Книга непокоя | страница 79
Я не пессимист, я просто грущу.
128.
Я всегда противился тому, чтобы меня понимали. Быть понятым значит продать себя. Я предпочитаю, чтобы меня воспринимали всерьез таким, каким я не являюсь, и игнорировали по-человечески, благопристойно и естественно.
Ничто не могло бы возмутить меня так, как если бы в конторе меня стали чураться. Я хочу наслаждаться наедине с собой иронией, заключающейся в том, что меня не чураются. Я хочу власяницу, заключающуюся в том, что они считают меня равным себе. Я хочу распятия, заключающегося в том, что меня не отличают от других. Есть мученичество более утонченное, чем то, что испытывают святые и отшельники. Есть муки разума, как есть муки телесные и муки желания. И в этих муках, как и в прочих, есть сладострастие ‹…›
129.
Посыльный, как и каждый день, завязывал свертки в сумеречном холоде просторной конторы. «Вот это гром», — сказал, ни к кому не обращаясь, громко, так, как говорит «добрый день» жесточайший бандит. Мое сердце снова забилось. Апокалипсис миновал. Наступила пауза.
И какое облегчение — сильный и ясный свет, пространство, мощный гром — это близкое, уже удалявшееся грохотание приносило нам облегчение от того, что случилось до того. Бог перестал. Я почувствовал, как дышу полными легкими. Я заметил, что в конторе было мало воздуха. Я обратил внимание, что, помимо посыльного, там были другие люди.

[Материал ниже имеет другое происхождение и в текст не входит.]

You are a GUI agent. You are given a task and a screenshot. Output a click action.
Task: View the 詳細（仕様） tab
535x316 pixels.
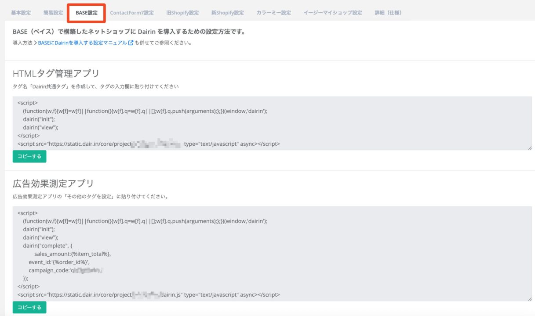click(388, 13)
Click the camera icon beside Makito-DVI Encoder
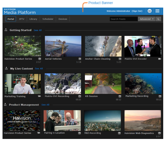This screenshot has height=144, width=168. (160, 59)
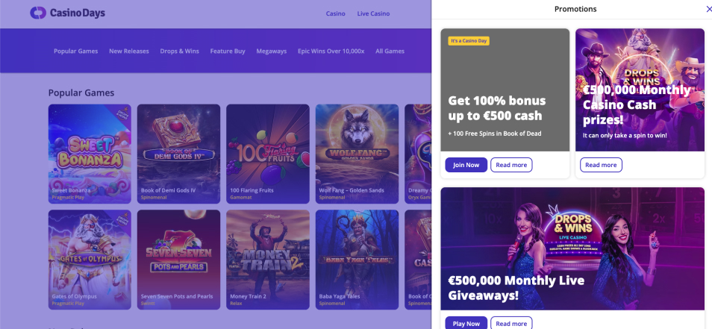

Все сидели молча. Раздался дрожащий и шероховатый звук: это был большой плотный лист Бухгалтерской книги, который Морейра резко перевернул, чтобы проверить.
130.
Я часто думаю о том, каким бы я был, если бы, укрытый от ветра судьбы ширмой богатства, я никогда не был приведен честной рукой моего дяди в одну лиссабонскую контору и из нее не перешел затем в другие, вплоть до жалкой вершины в виде славного помощника бухгалтера, чья работа похожа на какую-то сиесту, а заработок позволяет существовать.
Я хорошо знаю, что, если бы это несостоявшееся прошлое состоялось, сегодня я не был бы способен писать эти страницы, которые, в любом случае, какими бы они ни были, лучше, чем несуществующие страницы, о которых я, в лучших обстоятельствах, мог бы лишь мечтать. Дело в том, что заурядность — это разум, а реальность, особенно если она глупа и сурова, есть естественное дополнение души.

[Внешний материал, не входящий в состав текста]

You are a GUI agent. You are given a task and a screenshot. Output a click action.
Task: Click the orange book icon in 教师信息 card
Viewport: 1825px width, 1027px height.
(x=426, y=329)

Своей ипостаси бухгалтера я обязан большей частью того, что могу чувствовать и осмыслять как отказ и бегство от должности.

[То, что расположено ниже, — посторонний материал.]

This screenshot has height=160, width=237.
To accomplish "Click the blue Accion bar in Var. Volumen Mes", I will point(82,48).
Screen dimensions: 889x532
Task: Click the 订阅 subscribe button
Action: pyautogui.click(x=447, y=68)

Если бы мне пришлось написать в той графе опросника, где не предлагается выбрать ответ, под каким литературным влиянием сложился мой дух, я бы начал заполнять отмеченное пунктиром пространство именем Сезариу Верде, но я бы не закончил, не вписав туда имена шефа Вашкеша, бухгалтера Морейры, коммивояжера Виейры и Антониу, посыльного конторы. И у всех них в качестве основного адреса я бы указал большими буквами ЛИССАБОН.